PS: We would love to see your takes on our bakes, please tag your cupcakes with a #sweetenchanted on Instagram or Twitter!
- Makes 12
- 125gr Plain Flour
- 25gr Cocoa Powder (good quality)
- 1/2 Tsp Baking Powder
- 1/2 Tsp Baking Soda
- 75gr Light Soft Brown Sugar
- 75gr Granulated Sugar
- Pinch of Salt
- 1 Egg
- 1 Tsp Vanilla bean paste or extract
- 150ml Buttermilk
- 40ml Vegetable Oil
- 80ml Hot Coffee
- 50gr Dark Chocolate (70%+ Cocoa solids)
- 200gr Icing Sugar
- 50gr Cocoa Powder (good quality)
- 150gr Unsalted Butter
- 150gr Caster Sugar
- 100gr Milk Chocolate
- 1 Tsp Vanilla Bean paste or extract
- Pinch of Salt
- 5 Tbls Hot Water
- 12 Cupcake Cases
- Cupcake Baking Tin
- Cake Angels Cupcake Toppers
- Preheat your oven to 170C and line a cupcake baking tray with 12 cases.
- Sieve all of your dry ingredients into a large mixing bowl and use a hand whisk to mix all together well, set aside.
- In a small bowl crack in your egg and whisk lightly and then weigh your buttermilk and oil into the bowl. Make up your hot coffee with 1 tsp of coffee granules and 80ml water, stir then add into the egg/buttermilk mix. Add your vanilla and then whisk together with a fork.

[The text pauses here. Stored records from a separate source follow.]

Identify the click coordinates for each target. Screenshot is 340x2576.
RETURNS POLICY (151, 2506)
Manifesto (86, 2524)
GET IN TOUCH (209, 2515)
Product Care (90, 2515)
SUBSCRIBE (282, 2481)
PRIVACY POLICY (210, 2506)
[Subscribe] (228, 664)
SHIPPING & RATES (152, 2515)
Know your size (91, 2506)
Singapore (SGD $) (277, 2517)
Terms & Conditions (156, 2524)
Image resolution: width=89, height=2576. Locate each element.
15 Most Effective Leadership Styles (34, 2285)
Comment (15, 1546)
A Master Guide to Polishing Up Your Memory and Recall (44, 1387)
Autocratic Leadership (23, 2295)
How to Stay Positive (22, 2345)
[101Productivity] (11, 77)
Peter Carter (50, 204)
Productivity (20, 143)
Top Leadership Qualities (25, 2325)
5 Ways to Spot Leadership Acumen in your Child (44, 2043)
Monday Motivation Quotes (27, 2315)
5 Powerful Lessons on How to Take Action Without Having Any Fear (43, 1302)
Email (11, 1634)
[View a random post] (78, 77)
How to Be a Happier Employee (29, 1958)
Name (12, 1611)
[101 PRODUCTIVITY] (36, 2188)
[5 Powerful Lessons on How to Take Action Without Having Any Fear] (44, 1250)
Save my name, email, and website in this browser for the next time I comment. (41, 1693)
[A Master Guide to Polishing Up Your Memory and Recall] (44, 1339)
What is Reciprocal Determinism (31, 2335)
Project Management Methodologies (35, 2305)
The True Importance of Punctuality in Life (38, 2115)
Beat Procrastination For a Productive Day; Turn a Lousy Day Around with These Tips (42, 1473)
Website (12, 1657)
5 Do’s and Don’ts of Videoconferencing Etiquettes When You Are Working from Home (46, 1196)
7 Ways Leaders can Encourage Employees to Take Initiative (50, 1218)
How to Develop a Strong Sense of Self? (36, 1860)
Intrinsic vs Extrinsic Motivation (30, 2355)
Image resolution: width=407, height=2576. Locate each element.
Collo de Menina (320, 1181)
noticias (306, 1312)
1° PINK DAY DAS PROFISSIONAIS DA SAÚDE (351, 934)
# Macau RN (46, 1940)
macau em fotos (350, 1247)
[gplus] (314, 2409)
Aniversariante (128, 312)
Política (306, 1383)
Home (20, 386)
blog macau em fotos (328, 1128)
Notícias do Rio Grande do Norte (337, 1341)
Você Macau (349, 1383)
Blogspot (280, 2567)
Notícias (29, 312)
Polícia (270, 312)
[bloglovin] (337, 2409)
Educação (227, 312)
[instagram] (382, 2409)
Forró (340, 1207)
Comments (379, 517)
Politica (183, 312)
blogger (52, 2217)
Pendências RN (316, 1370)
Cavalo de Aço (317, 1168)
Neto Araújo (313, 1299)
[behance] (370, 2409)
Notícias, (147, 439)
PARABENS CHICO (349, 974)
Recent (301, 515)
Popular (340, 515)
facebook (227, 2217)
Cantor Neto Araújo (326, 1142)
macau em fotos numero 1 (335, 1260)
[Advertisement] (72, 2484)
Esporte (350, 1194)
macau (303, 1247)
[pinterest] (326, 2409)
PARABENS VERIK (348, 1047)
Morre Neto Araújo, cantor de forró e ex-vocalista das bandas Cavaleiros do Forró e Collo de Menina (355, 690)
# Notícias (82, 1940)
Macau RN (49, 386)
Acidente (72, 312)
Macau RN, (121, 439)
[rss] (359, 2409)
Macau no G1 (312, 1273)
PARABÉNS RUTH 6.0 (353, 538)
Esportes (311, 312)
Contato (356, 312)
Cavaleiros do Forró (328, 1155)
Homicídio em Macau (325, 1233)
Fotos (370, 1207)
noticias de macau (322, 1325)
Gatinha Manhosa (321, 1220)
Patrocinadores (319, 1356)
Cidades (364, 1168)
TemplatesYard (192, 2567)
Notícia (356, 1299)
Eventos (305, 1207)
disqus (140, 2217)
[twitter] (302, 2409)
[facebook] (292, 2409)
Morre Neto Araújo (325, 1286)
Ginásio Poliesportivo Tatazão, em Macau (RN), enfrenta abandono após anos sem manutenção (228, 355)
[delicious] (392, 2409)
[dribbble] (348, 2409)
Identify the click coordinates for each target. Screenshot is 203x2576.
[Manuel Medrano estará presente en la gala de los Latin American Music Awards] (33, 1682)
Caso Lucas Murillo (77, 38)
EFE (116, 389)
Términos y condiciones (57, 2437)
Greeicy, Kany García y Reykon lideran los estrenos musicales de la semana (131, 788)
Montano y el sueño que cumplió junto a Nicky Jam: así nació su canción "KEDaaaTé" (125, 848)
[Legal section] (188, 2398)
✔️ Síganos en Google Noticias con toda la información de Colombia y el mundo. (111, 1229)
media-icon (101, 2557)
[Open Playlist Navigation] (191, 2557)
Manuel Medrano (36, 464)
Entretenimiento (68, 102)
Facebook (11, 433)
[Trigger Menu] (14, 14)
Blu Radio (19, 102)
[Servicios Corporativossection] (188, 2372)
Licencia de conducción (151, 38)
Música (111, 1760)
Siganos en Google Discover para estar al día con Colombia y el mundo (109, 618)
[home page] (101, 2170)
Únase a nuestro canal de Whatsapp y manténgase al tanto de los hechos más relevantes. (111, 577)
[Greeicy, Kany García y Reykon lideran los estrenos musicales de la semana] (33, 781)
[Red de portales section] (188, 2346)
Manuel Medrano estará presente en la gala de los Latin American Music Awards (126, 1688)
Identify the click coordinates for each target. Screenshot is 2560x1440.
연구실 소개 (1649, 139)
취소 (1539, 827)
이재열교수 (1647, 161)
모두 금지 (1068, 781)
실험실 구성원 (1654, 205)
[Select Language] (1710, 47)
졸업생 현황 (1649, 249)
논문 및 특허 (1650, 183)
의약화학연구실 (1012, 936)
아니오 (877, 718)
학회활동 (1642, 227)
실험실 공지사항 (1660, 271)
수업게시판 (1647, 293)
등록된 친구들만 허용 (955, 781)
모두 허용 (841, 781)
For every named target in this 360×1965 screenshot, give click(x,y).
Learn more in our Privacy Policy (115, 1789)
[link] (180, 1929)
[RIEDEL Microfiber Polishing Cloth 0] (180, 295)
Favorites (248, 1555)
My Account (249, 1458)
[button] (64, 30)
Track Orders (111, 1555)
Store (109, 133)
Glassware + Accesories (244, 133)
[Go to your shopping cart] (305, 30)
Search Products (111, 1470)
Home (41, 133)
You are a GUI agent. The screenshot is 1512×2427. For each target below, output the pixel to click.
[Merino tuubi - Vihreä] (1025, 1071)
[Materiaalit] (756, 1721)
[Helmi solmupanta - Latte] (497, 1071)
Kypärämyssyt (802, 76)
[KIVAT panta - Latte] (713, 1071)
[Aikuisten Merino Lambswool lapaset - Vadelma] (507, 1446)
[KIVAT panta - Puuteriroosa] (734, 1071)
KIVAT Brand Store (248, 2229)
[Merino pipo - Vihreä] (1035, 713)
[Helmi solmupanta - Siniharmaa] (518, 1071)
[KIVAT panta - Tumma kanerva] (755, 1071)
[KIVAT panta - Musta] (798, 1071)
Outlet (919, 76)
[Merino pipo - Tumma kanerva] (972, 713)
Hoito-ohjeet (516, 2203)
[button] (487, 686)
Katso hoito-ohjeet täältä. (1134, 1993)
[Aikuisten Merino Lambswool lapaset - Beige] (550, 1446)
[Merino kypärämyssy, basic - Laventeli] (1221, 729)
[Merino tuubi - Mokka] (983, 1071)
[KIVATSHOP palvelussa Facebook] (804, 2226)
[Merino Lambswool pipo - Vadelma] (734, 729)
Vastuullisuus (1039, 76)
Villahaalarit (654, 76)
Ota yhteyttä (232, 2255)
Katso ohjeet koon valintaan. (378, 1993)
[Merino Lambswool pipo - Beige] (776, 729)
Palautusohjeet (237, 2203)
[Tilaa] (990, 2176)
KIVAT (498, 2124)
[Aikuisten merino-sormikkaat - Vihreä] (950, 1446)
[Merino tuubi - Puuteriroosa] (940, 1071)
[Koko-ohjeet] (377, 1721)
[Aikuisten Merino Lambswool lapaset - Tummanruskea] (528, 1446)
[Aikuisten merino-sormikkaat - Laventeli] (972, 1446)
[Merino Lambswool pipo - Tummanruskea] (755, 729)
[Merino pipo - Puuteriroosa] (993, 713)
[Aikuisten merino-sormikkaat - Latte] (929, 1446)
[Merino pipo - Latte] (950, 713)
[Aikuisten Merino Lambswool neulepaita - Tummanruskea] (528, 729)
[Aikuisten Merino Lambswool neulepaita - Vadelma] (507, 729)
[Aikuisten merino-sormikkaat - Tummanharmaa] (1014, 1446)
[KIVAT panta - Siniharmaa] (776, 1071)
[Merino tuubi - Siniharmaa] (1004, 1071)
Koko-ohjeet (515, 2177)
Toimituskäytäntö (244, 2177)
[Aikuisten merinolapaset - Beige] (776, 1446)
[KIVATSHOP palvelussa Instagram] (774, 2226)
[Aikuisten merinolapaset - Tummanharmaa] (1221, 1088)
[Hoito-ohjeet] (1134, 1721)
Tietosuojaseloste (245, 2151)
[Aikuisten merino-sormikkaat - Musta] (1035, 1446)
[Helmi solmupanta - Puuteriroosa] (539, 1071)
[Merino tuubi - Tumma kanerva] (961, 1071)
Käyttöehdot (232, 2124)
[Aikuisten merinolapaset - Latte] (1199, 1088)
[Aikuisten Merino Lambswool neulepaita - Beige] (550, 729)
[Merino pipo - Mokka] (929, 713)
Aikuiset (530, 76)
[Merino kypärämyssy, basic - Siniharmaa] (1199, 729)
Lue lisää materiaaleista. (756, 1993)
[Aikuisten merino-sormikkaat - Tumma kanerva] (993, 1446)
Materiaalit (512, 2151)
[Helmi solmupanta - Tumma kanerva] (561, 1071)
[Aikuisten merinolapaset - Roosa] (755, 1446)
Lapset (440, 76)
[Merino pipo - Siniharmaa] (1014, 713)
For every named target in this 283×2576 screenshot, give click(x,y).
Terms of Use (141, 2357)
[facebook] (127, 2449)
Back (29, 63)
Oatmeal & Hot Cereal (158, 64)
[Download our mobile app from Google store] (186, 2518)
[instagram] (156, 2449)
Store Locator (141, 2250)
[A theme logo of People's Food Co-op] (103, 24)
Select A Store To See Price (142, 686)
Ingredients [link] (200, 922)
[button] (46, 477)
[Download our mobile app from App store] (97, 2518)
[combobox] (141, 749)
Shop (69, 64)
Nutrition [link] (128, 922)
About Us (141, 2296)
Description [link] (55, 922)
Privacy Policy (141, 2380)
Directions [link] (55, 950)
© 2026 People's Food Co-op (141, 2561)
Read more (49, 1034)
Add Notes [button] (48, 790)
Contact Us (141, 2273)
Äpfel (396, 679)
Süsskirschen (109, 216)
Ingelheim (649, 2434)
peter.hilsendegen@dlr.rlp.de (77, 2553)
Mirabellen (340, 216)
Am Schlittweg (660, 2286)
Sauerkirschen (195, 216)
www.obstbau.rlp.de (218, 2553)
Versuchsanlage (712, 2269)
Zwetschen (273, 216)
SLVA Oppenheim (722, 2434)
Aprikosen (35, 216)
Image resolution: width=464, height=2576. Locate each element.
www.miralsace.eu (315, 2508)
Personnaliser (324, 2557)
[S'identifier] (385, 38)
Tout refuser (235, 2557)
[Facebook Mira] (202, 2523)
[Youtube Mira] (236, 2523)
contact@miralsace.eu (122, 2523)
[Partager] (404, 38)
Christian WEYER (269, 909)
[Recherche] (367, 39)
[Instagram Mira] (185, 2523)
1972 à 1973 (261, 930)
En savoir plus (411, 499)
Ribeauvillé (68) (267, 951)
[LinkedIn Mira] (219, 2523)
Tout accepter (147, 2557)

- Break up your dark chocolate and melt in the microwave, checking and stirring at 10 second intervals until smooth and creamy with no lumps.
- You are now going to add everything into the dry mix in your large mixing bowl and use your hand whisk to slowly mix everything together, scraping the sides then mixing around and around more vigorously until the chocolate cupcake mix is smooth with no lumps.
- Add your mix into the cupcake cases, I used an ice cream scoop to add one scoop per case.
- Bake in the centre of the oven for 15 minutes, checking with a toothpick or small sharp knife tip which should come out clean with no wet mixture on it.
- Leave to cool in the baking tin.
- Sieve your icing sugar and cocoa powder into a mixing bowl and set aside.
- Melt your butter, sugar and chocolate in a pan over a medium heat until all of the sugar has dissolved, then pour into your mixing bowl.
- Add your salt and vanilla and then use a wooden spoon to mix all together.
- Place into the fridge for 10 minutes to set slightly, then add a tablespoon of hot water and stir, then another and continue until the consistency is smooth, creamy and spreadable (easy to spread onto cupcakes)
- Add a few tablespoons of your chocolate fudge icing onto each cupcake and use either a blunt knife or teaspoons dipped in and out of a cup of warm water to spread round and round over the cupcake top to make a smooth top.
- Add your Halloween Toppers and serve.
- *This recipe is courtesy of Sweet Enchanted, please credit if duplicating or reposting.
♥ Like all chocolate baking, we always use a good quality baking powder and chocolate for the very best taste.